[Zodb-checkins] CVS: Zope3/src/zodb/code - module.txt:1.1
Jim Fulton
jim at zope.com
Sat Jan 3 10:47:40 EST 2004
Update of /cvs-repository/Zope3/src/zodb/code
In directory cvs.zope.org:/tmp/cvs-serv16517
Added Files:
module.txt
Log Message:
Added some design documentation.
=== Added File Zope3/src/zodb/code/module.txt ===
Persistent Modules
Document Overview
This document seeks to capture technical information about
persistent modules to guide and document their design.
Goals
These goals largely come from Zope 3. It would be worth while
considering other applications.
- Persistent modules are used to support management of software
using the ZODB.
- Software can be updated using network
clients, such as web browsers and file-synchonozation tools.
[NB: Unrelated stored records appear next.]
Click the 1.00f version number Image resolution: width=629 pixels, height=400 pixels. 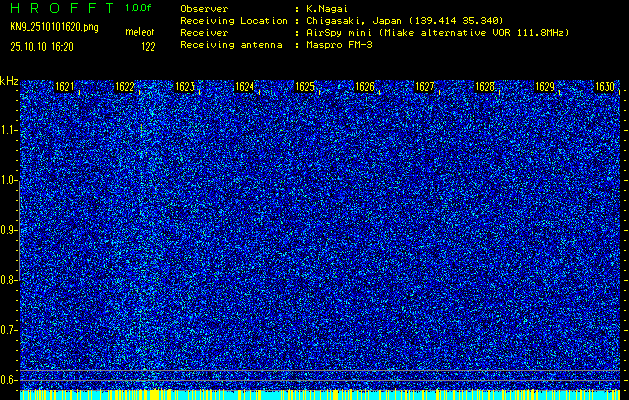click(139, 7)
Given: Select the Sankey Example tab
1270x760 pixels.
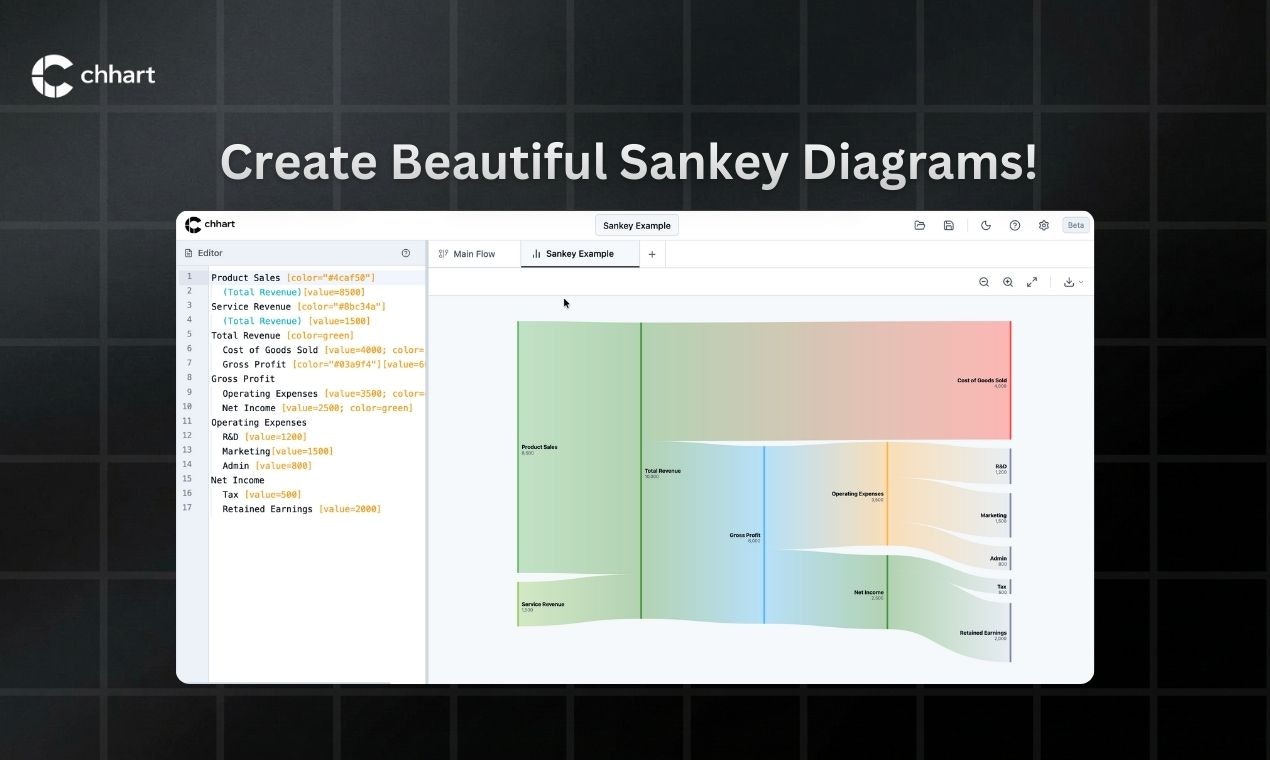Looking at the screenshot, I should 580,254.
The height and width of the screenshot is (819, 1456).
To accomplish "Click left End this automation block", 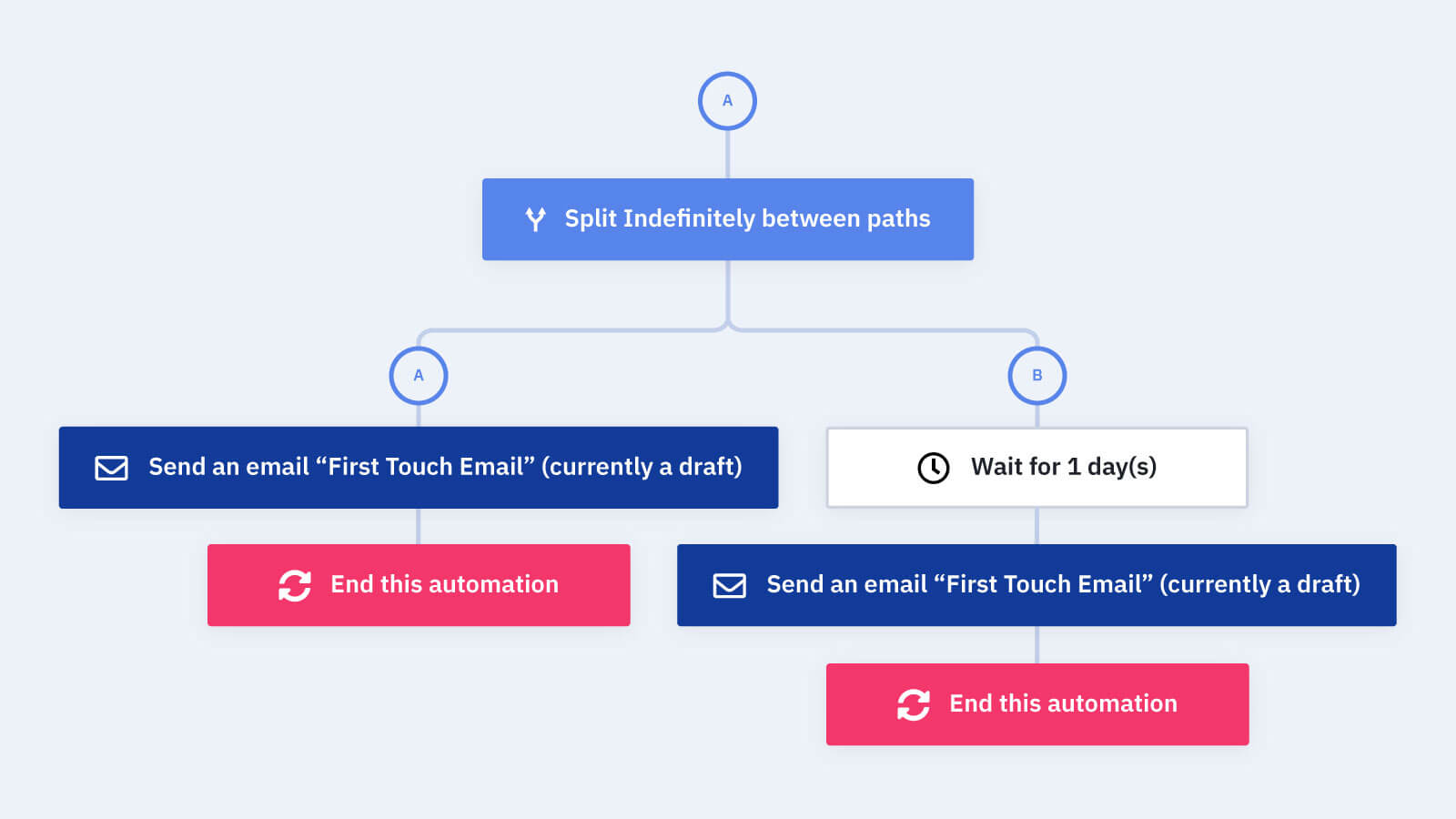I will 419,585.
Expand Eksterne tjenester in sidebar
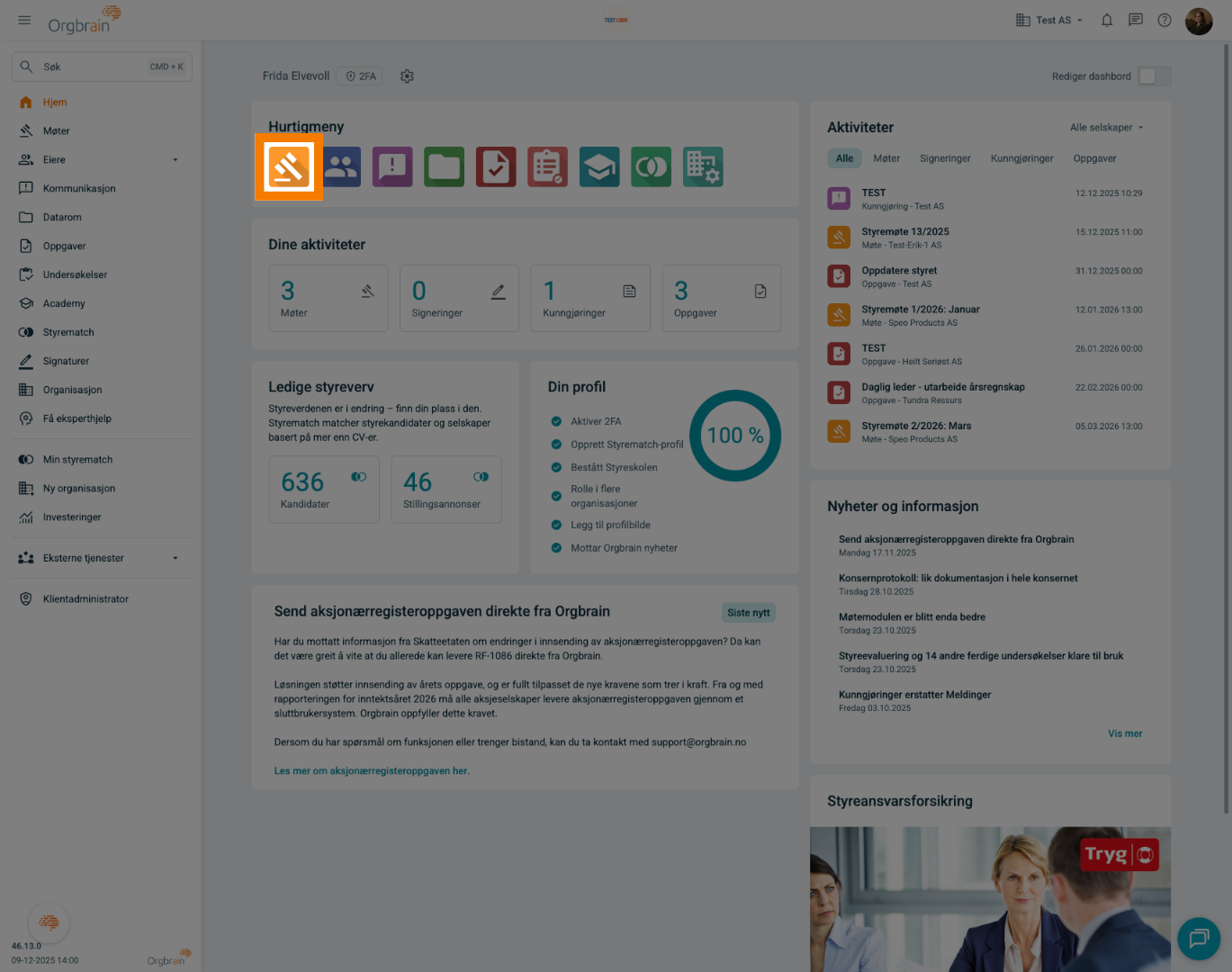The width and height of the screenshot is (1232, 972). click(x=175, y=558)
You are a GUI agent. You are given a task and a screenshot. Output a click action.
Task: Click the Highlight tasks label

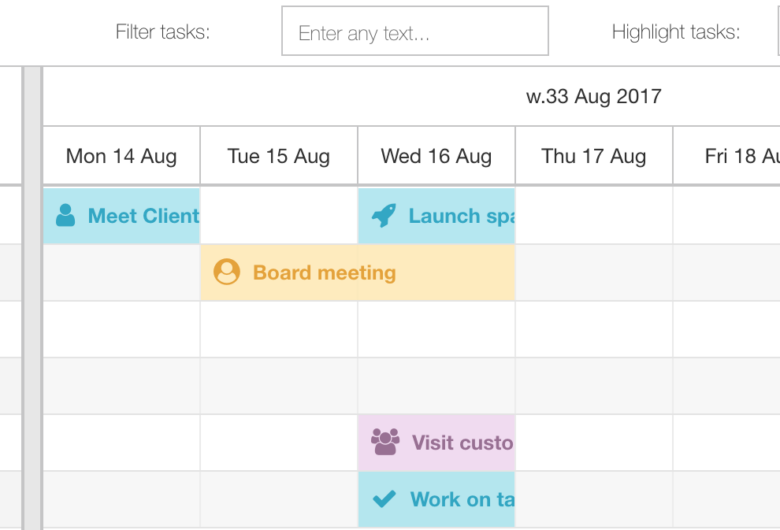point(676,32)
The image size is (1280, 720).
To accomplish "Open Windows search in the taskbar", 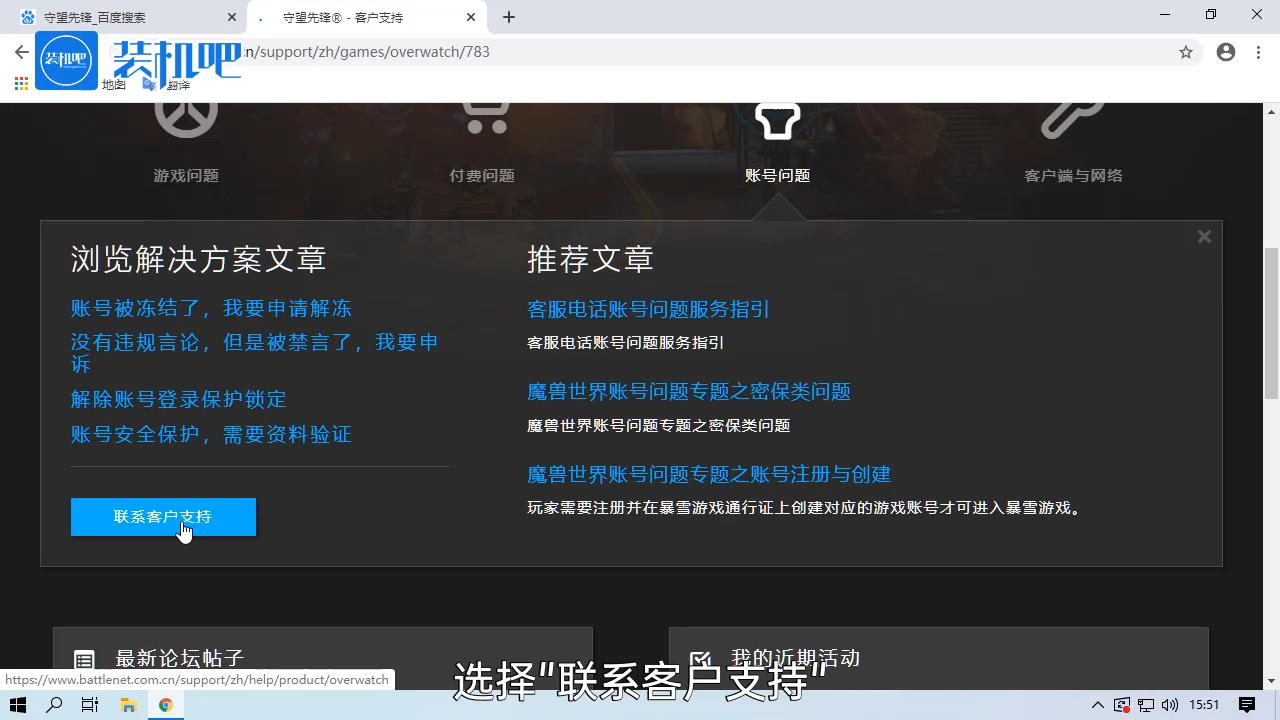I will point(52,704).
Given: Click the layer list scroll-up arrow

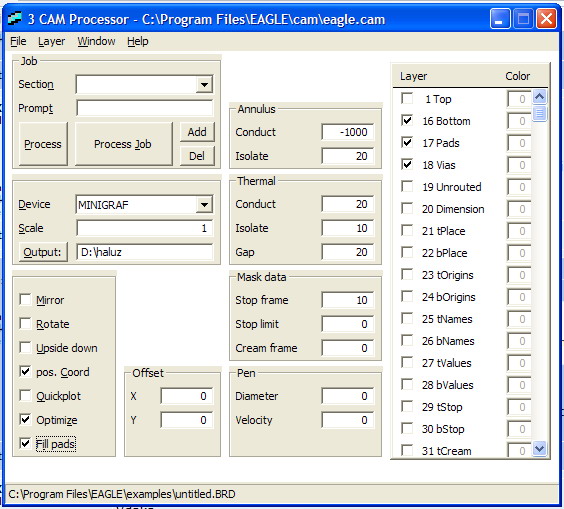Looking at the screenshot, I should click(540, 96).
- Application-server clusters can be updated
transactionally without requiring server restarts.
- Persistent modules leverage a familiar model, modules, for
managing Python software.
- Persistent modules can be synchronized to a file-system using
the Zope file-system synchronization framework. Persistent
modules are synchronized for purposes including:
o Use of traditional tools such as editors and code-analysis
tools
o Revision control
Ideally, the file-system representation would consist of a
Python source file.
Use cases
- Create classes and functions that implement Zope 3 components.
o Utility, Adapter, View, and service classes and factories.
o Content components, which are typically persistent and/or
pickleable.
- Define interfaces, including schema
- Import classes, functions, and interfaces from other modules.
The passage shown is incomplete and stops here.